Dynatrace Managed doesn't replicate raw transaction data, such as call stacks, database statements, and code-level visibility, across nodes. Dynatrace Managed evenly distributes this data across all nodes.

As a result, when a node fails, Dynatrace Managed can estimate the missing data. The estimate is possible because raw transaction data is typically short-lived. Dynatrace Managed also collects a high volume of raw data, so each node still has a large enough data set even if another node isn't available for some time.

Data sharding and replication

Using virtual racks, PHA stores three copies of all configuration data, metrics, and user sessions in each DC. Three-copy storage provides optimal performance and reliability in failover scenarios.

PHA distributes raw transaction data, such as distributed traces, call stacks, and database statements, across all DCs. Cross-DC distribution makes a statistically representative data set available in each DC.

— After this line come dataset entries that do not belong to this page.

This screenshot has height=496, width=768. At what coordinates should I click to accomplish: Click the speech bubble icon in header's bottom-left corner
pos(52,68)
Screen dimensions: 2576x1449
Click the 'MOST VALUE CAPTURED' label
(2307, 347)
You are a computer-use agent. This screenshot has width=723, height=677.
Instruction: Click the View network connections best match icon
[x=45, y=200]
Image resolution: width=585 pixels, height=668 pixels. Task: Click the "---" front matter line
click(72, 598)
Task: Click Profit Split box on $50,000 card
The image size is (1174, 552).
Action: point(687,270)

PHA synchronizes data asynchronously between DCs. Asynchronous synchronization eliminates the 10 ms latency requirement that applies to Managed Clusters that span DCs. Data synchronization minimizes bandwidth consumption between DCs and prevents data loss during a DC outage.

During outages of up to 72 hours, PHA automatically re-synchronizes data across DCs.

Telemetry routing

PHA uses network zones to route telemetry to Managed Cluster nodes in different DCs. Network zones let OneAgents and ActiveGates prefer local routes while retaining the ability to fail over to another DC during an outage. For setup guidance, go to Replicate nodes across data centers for PHA.

Failover and recovery

PHA handles DC outages of up to 72 hours automatically and uses Mission Control to designate the surviving part of the Managed Cluster during recovery. For failover behavior, go to Multi-data center failover. For recovery after longer outages, go to Data center disaster recovery from data center.

You can migrate a Managed Cluster from a single DC, or a Managed Cluster that already spans DCs, to a dual-DC PHA deployment. For migration steps, go to Replicate nodes across data centers for PHA.

Hardware placement

To prevent configuration, metrics, and logs data loss, deploy each node on a separate host. Deploy nodes on hardware with the same characteristics, especially disk, processor, and memory. Identical hardware minimizes performance degradation when some nodes are unavailable.

A hardware failure affects only the data on the failed machine. The failure doesn't affect metrics data or configuration because all nodes replicate them. Dynatrace Managed loses only the data stored on that node, such as distributed traces and session replays. However, other nodes still contain enough similar data for estimates.

Matching hardware and balanced workloads reduce performance degradation when nodes are unavailable.